Anyone care to venture a guess?

His coloring hasn't changed much over time, except for his lighter mask... which I love :wub:


----------



## PatchonGSD (Jun 27, 2012)

I think he would be considered a blanket. Handsome fellow!


----------



## Bear GSD (Apr 12, 2012)

Hans is very hunky :wub: I would guess that he's going to stay blanket, but I could be wrong, either way he's very handsome!
I am having that same problem with Bear, his color has lightened up a lot but he could go either way, I guess only time will tell.


----------



## robk (Jun 16, 2011)

Hans is a blanket back. He has turned into such a nice looking dog.

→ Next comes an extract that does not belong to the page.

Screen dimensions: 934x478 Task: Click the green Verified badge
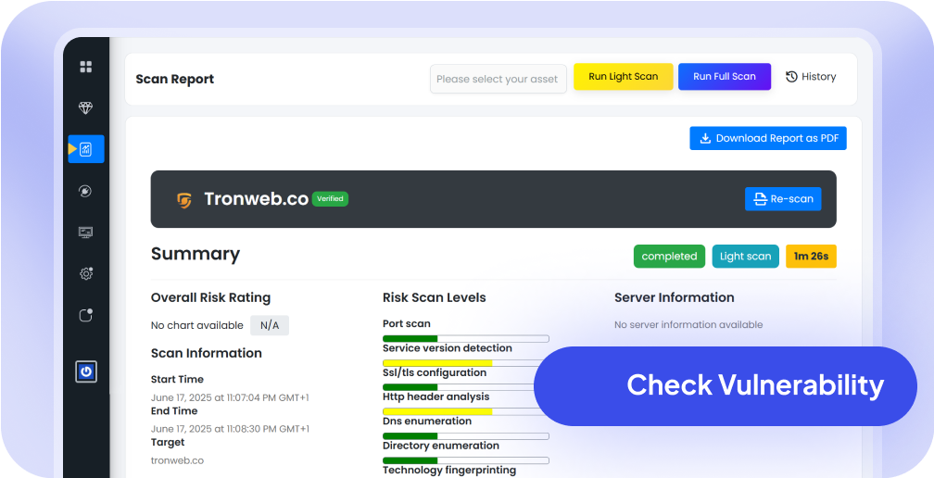coord(330,199)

You really should update his profile picture on Pedigreedatabase!


----------



## Sunflowers (Feb 17, 2012)

PatchonGSD said:


> I think he would be considered a blanket. Handsome fellow!


For now, yes. I am wondering if this could change, or if we are done with the blanket or saddle thing. 


Thank you. I think so, but I am very biased.


----------



## Sunflowers (Feb 17, 2012)

Bear GSD said:


> Hans is very hunky :wub: I would guess that he's going to stay blanket, but I could be wrong, either way he's very handsome!
> .


Thank you. He is getting there! Cracks me up because right now, he looks as if he has human eyebrows!












robk said:


> Hans is a blanket back. He has turned into such a nice looking dog. You really should update his profile picture on Pedigreedatabase!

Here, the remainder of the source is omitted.